SELECTED PASSAGE:

▼

Nintendo just brought to Switch three key-masterpieces for any Mario collector after so many rumors and fans’ requests. This collection of Super Mario 3D All-Stars includes Super Mario 64, native to Nintendo 64 (1997), Super Mario Sunshine from Game Cube (2002), and Super Mario Galaxy from Wii (2007).
No Mario collection will ever be complete without three of its icons on each of Nintendo’s videogame systems, and I’ll tell you why. Moreover, I will also add a short synopsis of each game, as not all enthusiasts were born before that Mario fever of the 80s / 90s.
Super Mario 64
In Super Mario 64, Princess Peach invites Mario to her Castle. However, when he gets there, the princess is nowhere to be seen. It’s is practically empty, with paintings everywhere that take us to different levels. You can explore it and unlock wings and more secret levels to collect stars and finally save the princess from Bowser’s clutches. The levels have several goals: collecting coins, defeating bosses, or even races, so you have to go through them several times.
At first glance, Super Mario 64 may look like a bunch of polygonal potatoes. Still, it was an excellent game that, back in its time, pioneered graphics and gameplay, eventually influencing the world of games as we know it.
One of the most iconic and simple features of Super Mario 64 is the goofy interaction with Mario in the main menu, where, I bet, there is not a single soul on this planet that hasn’t pulled Mario’s ears!
Even so, Super Mario 64 had few noticeable improvements: it is not as blurred as in the original resolution, but the 4:3 format remained. It’s basically the same game on a new system, with these black cutouts around the screen.
Regarding the graphics, I have a slightly mixed opinion. On the one hand, I grew up with this game, and I don’t care that much that the quality isn’t as sharp as today’s super-realistic games. Especially because it’s a collection and an icon, you can see Mario titles’ path until Super Mario Odyssey. On the other hand, and for these reasons, Super Mario 64 deserved a more careful and user-friendly port.
About the controls: the camera’s Y-axis is inverted, which can cause some confusion or even spoil the gaming experience for those who are not used to it. Personally, I’m used to the inverted camera, so I didn’t care at all because most of the old games I played had the Y inverted.
Super Mario 64 is a direct port of the Nintendo 64 version. Since the joysticks were a little different then, I ran into some issues: trouble getting around objects, turning the camera around, and performing some stunts, which was more evident later in the game. Still, revisiting this setting was a good experience.
This port of the Shindou version fixed the exploits speed runners used in the original game, which means this version won’t be suitable to achieve competitive times in this modality. Furthermore, it doesn’t include any Nintendo 3DS remake features, in which it was possible to play with other characters, such as Yoshi or Luigi.

▲

RECORDED DATA:
▼

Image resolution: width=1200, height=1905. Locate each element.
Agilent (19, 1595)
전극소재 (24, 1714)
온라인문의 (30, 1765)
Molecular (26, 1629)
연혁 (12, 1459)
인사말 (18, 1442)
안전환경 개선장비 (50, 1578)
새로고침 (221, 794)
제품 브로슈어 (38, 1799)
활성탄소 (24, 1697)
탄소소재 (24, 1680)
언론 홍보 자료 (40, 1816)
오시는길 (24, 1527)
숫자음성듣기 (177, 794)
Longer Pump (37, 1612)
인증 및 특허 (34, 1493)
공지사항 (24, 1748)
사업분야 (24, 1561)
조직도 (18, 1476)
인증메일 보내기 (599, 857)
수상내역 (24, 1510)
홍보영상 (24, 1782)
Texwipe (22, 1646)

▲

REQUIRED WORK:
According to the Super Mario 3D All-Stars review, which earlier Nintendo system was Super Mario Sunshine originally released on?

SOLUTION TO THE PROBLEM:
Game Cube, in 2002.